After the official unveiling of the Samsung Galaxy S6 and the Galaxy S6 Edge, the first official benchmark results are starting to appear to display just how powerful the Galaxy S6 Edge is going to be. The Galaxy S6 Edge is equipped with Samsung’s own Exynos 7420 octa-core processor built on the 64-bit architecture, with four cores clocking in at 2.1GHz and the other four cores clocking at 1.5GHz. With this CPU behind it running things, it shouldn’t be a surprise that the Galaxy S6 Edge would perform well in benchmarks, which is exactly what what happened according to Phone Arena who was able to run a series of different benchmark tests during the conference today.

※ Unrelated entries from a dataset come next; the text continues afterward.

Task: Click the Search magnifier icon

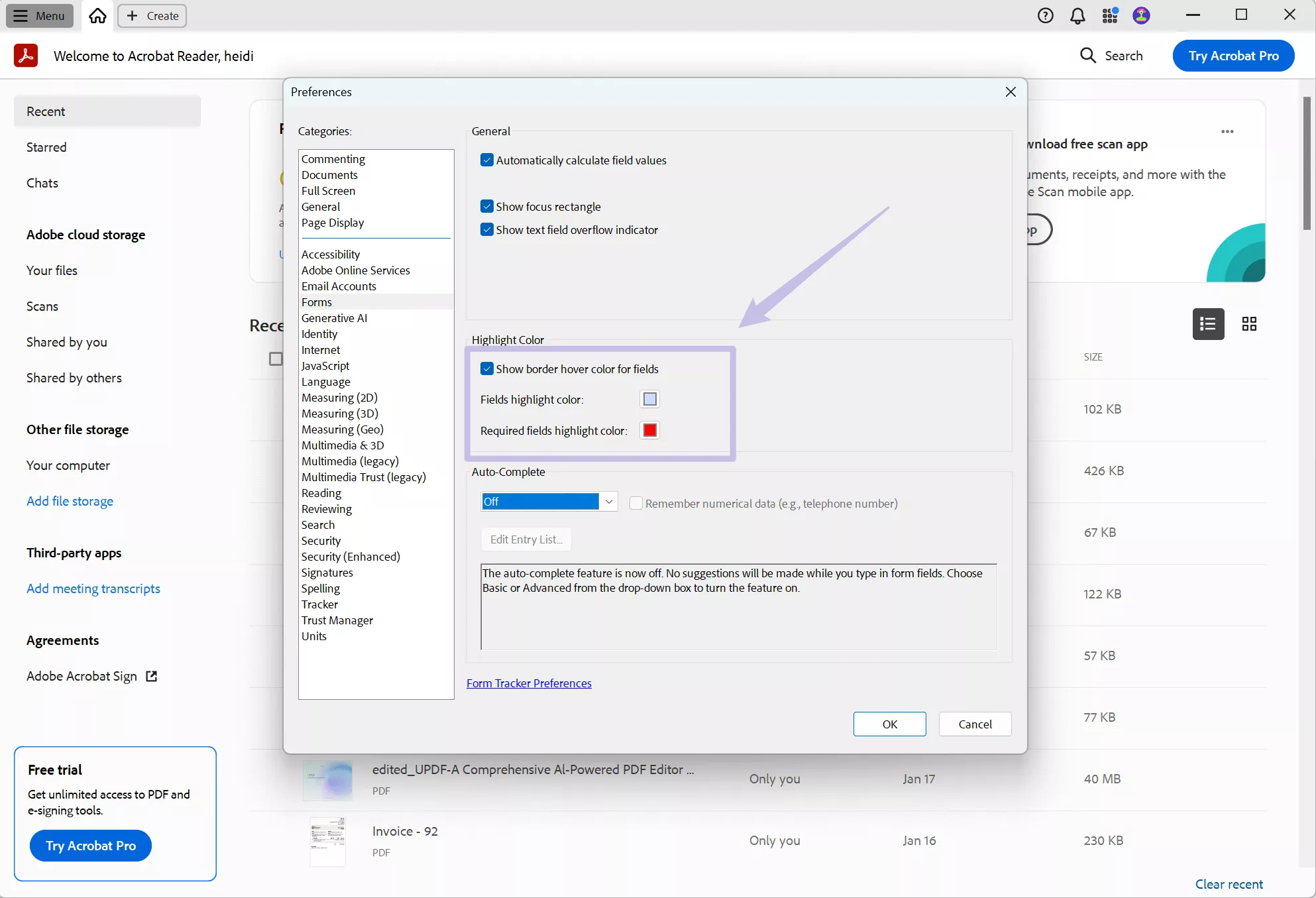Action: tap(1087, 56)
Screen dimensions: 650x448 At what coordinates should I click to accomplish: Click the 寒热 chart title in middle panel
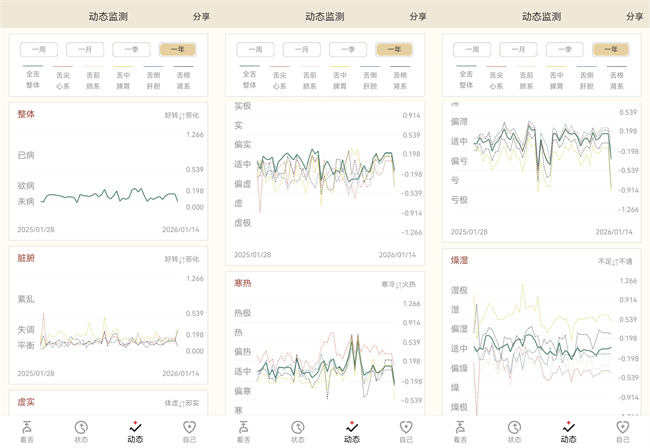(242, 283)
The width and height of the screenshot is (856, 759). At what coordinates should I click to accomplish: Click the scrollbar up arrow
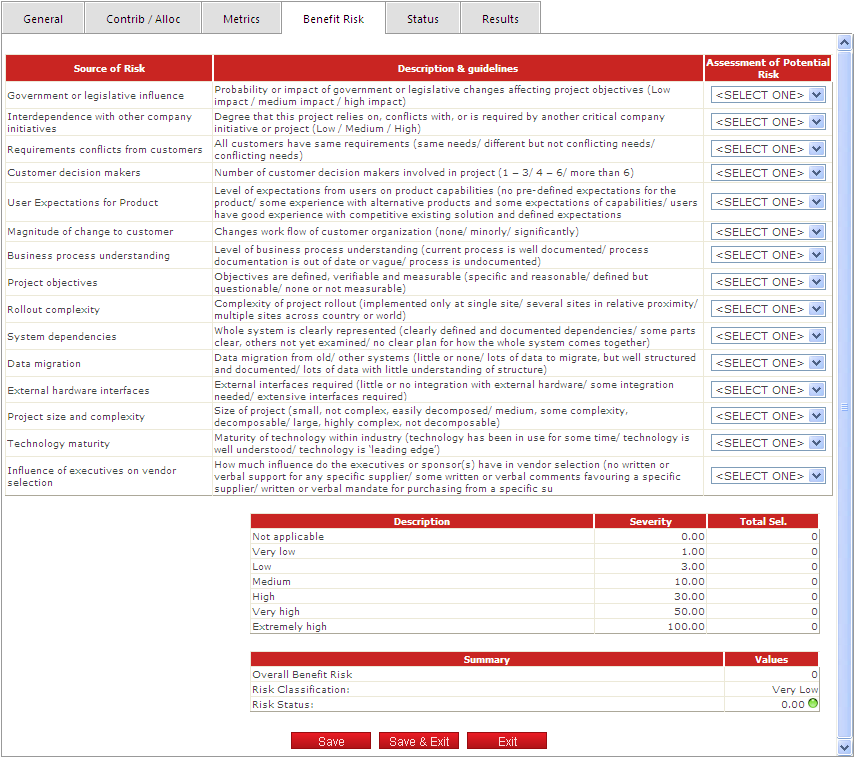845,44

The test ran to check out how the Samsung Galaxy S6 Edge stacks up were AnTuTu Benchmark, which the Galaxy S6 Edge passed with flying colors and a whopping score of 69,109 according to the screenshot. That’s quite a bit ahead of the Galaxy Note 4 which was launched last fall and received a score of below 50,000. The next test that was done was the Androbench memory speed test, which apparently displays the Galaxy S6 Edge has some excellent read and write speeds. The results are listed as the Galaxy S6 Edge having a sequential write speed of 139.08MB/s and a sequential read speed of 314.87MB/s. Lastly during this test, the Galaxy S6 Edge scored a random read speed of 77.2MB/s.

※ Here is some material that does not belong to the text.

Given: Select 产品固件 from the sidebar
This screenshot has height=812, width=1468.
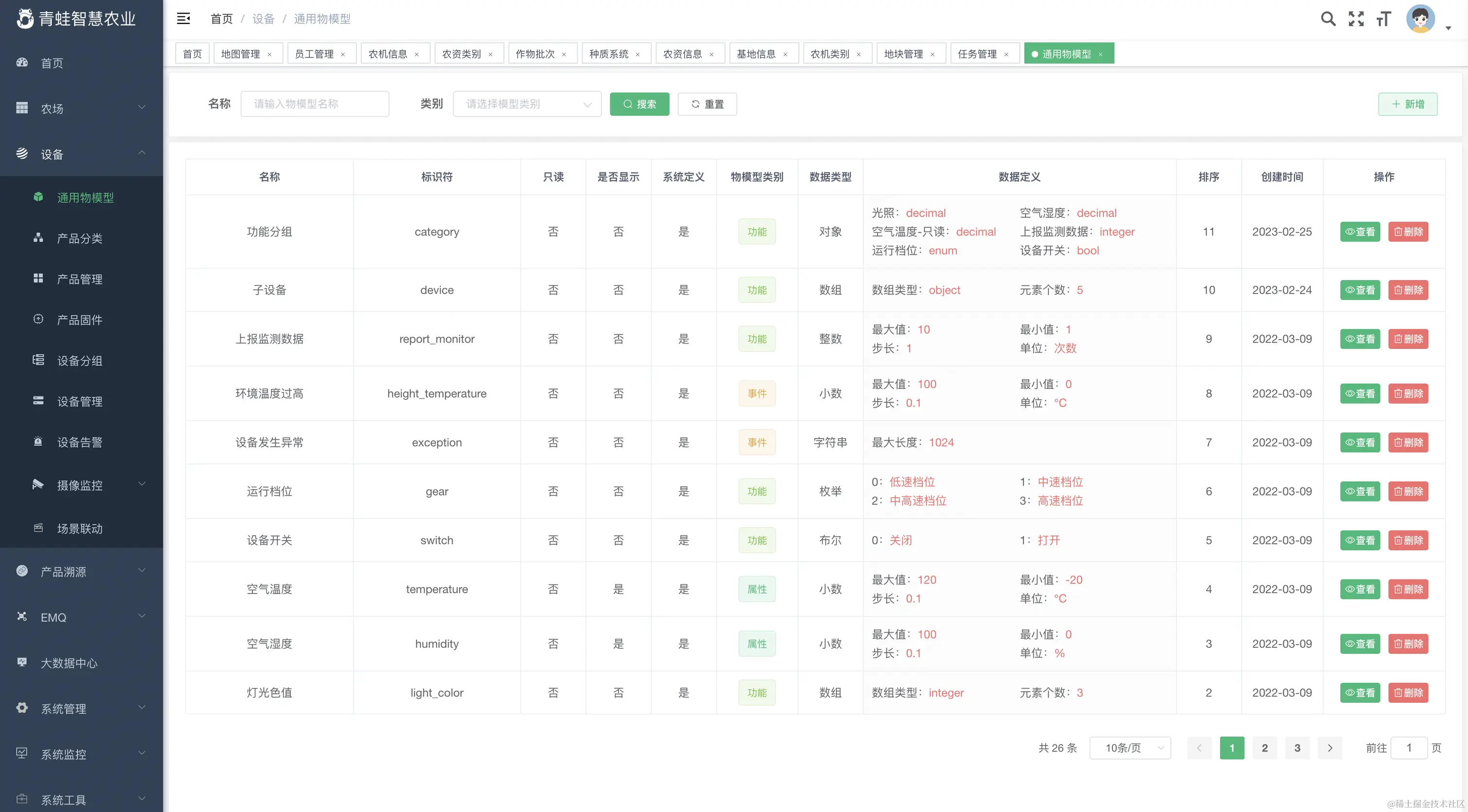Looking at the screenshot, I should pyautogui.click(x=79, y=320).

The third test was GFX bench, which is used to test out the graphical performance of the device. The GFX Bench test runs a series of different particular tests that pinpoint specific areas of the graphics performance, some high level tests and some low level. There are two types of high level tests within GFX bench, called the Manhattan test, and the T-Rex test, both in regular and 1080p offscreen modes. Phone Arena notes that the Galaxy S6 Edge did decent in the Manhattan tests, but did exceptionally well during the T-Rex tests with results at 30FPS, which is good news for anyone who sees graphics performance on their mobile device as an important factor. The last and final test ran was Geekbench which netted the Galaxy S6 Edge a single-core score of 1475, and a multi-core score of 5004. Since these aren’t launch devices, personal experiences could be very different but the benchmarks paint a picture of some good results, so consumers should likely expect to see a pretty snappy device.